I haven’t written a blog since I have come back in January, and I’ve realised why. In all honesty, I have really had a horrible term. It is beginning to look up, but a lot has happened that has made me hold off on blogging. I have had amazing experiences at this uni, but for the last eight weeks I’ve really struggled to see the positive from all the rubbish that has made me ultimately hate being here for a bit. However, I wouldn’t have published this if I didn’t have a positive spin on my awful second term. While I’ve hit my lowest points a few times, I’ve been proactive and have made some changes which are beginning to make my uni experience less terrible.
Why was my second term sucky?
I had a group of close friends in first term, and we literally did everything together. In January when I came back, I was so excited to hang out with these people again and make more memories I could look back on fondly. However, after Christmas we stopped talking. I tried reconnecting but it didn’t work out, so I had a few fun weeks of being really lonely.
The course also got much harder. In first term I found I struggled with the amount of work as opposed to how tough it was. In comparison, this term there has been a much lighter amount of work, but the actual work is so much more difficult. I’m so glad I like my course so I have been able to adapt to this, but it was a huge knock to my confidence struggling so much initially.
I have dealt with anxiety all my life but this term it just got miles worse, manifesting in social anxiety which has and is continuing to impact my life massively. I think my early bad luck with friends really triggered it, and it’s gotten to a point where I don’t go into my kitchen at all anymore to avoid social situations. Thank goodness for meal deals?
However, there is some silver lining. I’ve tried to be as proactive as I can to improve my situation, and I can say it gets better.
How have I tried to improve things?
I started trying to force myself to talk to more people. Being socially anxious, this is quite an alien concept for me, and I found it really mentally taxing at first as it is hard to fight through fear. However, I have begun to make quite a lot more friends who I hang out with regularly. Having people to watch movies or eat out with has made me feel so much better about uni life in general – it’s so nice to finally have more friends.
I’ve also tried to get more involved in societies to feel more of a sense of belonging. I’ve really enjoyed Dodgeball and Alt Music Society, I’ve met some really likeminded people and felt instantly welcomed to these communities. After a day of lectures, I really enjoyed the Alt Music meet where we just got beers from the Union Bar and listened to each others’ vinyls, it was a great way to find new music and also connect with new people through common interests.
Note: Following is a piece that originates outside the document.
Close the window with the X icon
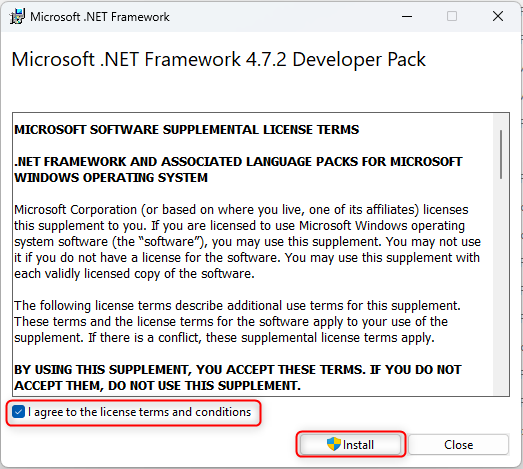Screen dimensions: 523x469 click(498, 16)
I’ve tried to take out more introvert time as well. Adjusting to uni life for me has meant finding the perfect balance between socialising with friends, and just having a night in to do some artwork or play some videogames outside doing uni work. Now every week I’m trying to take out an evening to just do art. I’ve found allocated me time to really improve my mental health, it’s allowed me to reconnect with hobbies that I’d previously lost the time for, and it’s provided me with the opportunity to recharge.
Coursewise, I’ve talked to more people on the course to feel a greater sense of community, and I’ve learned that we are all finding it hard. I really love a lot of the modules we are learning like computational methods and fluid mechanics, which has given me the push to get through the tough work as it’s actually really interesting. If it wasn’t for this, I’d definitely be in a much worse situation.
Finally, I’ve done little things to treat myself. I’ve always wanted my lip pierced and a tattoo, so this term I’ve rewarded myself for pushing through the adversity with a new vertical labret piercing and a tattoo, which I will be getting in three weeks time for my birthday!
Ultimately, I’m still feeling a bit exhausted from the earlier weeks of this term. However, for anyone reading this who is going through an awful time like I have been at points, I hope this encourages you. Uni can get better, and Imperial offers a lot of opportunities to try and make uni life a bit better for students who are struggling with plenty of societies and events. Now I have more friends and am getting much more invested in the course, I am feeling much better than I did, and I wish the same for all of you reading.